An overstretched economy caused by the coronavirus pandemic in the first half of 2020 led to falling activity between 10% and 25% across the world. This further led to over-stretched finances for people globally and at least 10 million people across the UK. The policy response was quick with central banks cutting short-term interest rates to zero and providing an additional quantitative easing to keep borrowing costs low.
Experts believe that just as plant and machinery depreciates if not used for long, so do the skills and experience of workers who may have lost their jobs during the pandemic. Moreover, it is likely that some jobs lost during the Covid crisis will never return. Therefore, giving the displaced workers an opportunity to re-enter and thrive in it, will be key to preventing long-term economic scarring.
Even before the Covid-19 outbreak, workers across the UK faced a mismatch between their skills and requirements. The crisis has added to the woes, impacting the young, the least experienced and those with least skills, the hardest.
'the only way of immunising against economic long Covid will be through a skills programme every bit as large-scale, sure-footed and front-loaded [as the macroeconomic policy response]' says the BoE's chief economist https://t.co/D2WmuruKpr
— Pedro S. Martins (@pmrsmartins) April 5, 2021
Adam Posen, President of the Peterson Institute for International Economics, retweeted an article on how fiscal policies being adopted by different countries globally during the Covid-19 crisis are finally shaping the experiences they have now. Economists such as Karen Dynan believes that the economic output in Europe will take at least a year longer to return to pre-pandemic levels than in the US.
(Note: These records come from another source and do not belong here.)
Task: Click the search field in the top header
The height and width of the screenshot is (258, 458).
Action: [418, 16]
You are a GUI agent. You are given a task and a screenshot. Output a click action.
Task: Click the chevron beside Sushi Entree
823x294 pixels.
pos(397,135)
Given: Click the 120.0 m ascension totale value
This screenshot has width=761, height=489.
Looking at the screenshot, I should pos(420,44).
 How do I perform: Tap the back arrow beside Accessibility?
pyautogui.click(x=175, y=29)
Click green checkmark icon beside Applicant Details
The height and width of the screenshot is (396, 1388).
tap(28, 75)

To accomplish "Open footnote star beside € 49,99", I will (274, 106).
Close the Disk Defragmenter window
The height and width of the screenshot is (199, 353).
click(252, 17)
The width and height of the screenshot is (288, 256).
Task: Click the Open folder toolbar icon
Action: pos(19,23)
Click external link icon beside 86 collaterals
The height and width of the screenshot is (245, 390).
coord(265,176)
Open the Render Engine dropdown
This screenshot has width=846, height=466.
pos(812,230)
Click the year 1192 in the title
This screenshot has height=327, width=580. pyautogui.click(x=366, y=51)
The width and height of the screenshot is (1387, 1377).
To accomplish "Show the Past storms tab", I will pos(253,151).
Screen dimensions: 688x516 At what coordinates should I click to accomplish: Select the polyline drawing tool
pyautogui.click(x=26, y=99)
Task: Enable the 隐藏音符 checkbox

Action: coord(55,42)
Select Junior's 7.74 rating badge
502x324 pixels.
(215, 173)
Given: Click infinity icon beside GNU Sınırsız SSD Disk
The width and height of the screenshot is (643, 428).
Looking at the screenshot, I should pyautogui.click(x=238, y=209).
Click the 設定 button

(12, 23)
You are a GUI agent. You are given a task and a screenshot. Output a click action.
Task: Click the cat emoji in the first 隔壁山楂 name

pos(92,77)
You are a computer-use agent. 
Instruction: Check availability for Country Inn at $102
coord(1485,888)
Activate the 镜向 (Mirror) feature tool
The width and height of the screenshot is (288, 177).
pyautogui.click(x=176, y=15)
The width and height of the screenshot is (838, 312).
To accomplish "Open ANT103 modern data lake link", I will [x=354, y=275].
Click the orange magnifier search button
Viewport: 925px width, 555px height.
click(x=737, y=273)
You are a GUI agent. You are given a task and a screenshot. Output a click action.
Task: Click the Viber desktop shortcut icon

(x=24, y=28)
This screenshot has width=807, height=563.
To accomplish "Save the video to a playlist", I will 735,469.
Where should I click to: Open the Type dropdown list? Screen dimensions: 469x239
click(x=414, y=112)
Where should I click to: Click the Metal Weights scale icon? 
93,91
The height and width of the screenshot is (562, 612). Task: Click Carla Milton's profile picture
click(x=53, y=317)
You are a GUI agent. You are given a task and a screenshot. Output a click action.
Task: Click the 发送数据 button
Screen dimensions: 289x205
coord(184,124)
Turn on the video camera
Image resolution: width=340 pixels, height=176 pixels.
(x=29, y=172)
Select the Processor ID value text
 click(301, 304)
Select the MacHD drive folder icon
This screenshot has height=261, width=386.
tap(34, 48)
Experts also estimate that America’s robust Covid stimulus could help haul Europe and other struggling developing nations. For instance, as the US economy opens to business activities, it is likely to spur trade and investment in countries such as in Germany, Australia, France, and Mexico.
The economic rebound in the US is expected to join China’s rapid recovery, adding further push to the world output. The International Monetary Fund (IMF) has predicted 8.1% growth for China, which is expected to help countries such as Germany, which relies heavily on Chinese demand for cars and machinery.
Experts state that the US’ fast recovery was neither expected nor guaranteed. However, a large policy response, including more than $5tn in debt-fuelled pandemic relief spending, coupled with accelerating vaccinations have helped the economy sustain through the pandemic.
Karen Dynan estimates economic output would take at least a year longer to return to pre-pandemic levels in Europe than it would in the US.
“Fiscal policy has differed across countries in ways that are really shaping the experience they have now."https://t.co/XUYSEGfJTK
— Peterson Institute (@PIIE) April 5, 2021
Konstantina Beleli, an economist, retweeted an article on most retail stores in Greece having reopened despite an ongoing increase in coronavirus infections, as the country struggles to revive from deep recession.
While stores in greater Athens opened for pickup deliveries only, it remained shut for Greece’s second- and third-largest cities, Thessaloniki and Patras. This was due to fears of a more aggressive spike in Covid infections.
Greece implemented lockdown measures since early November 2020, although businesses were allowed to open briefly during Christmas. However, prolonged closures have exerted immense pressure on the economy. Greek economic output dipped by 8.2% in 2020, while the national debt shot over 200%.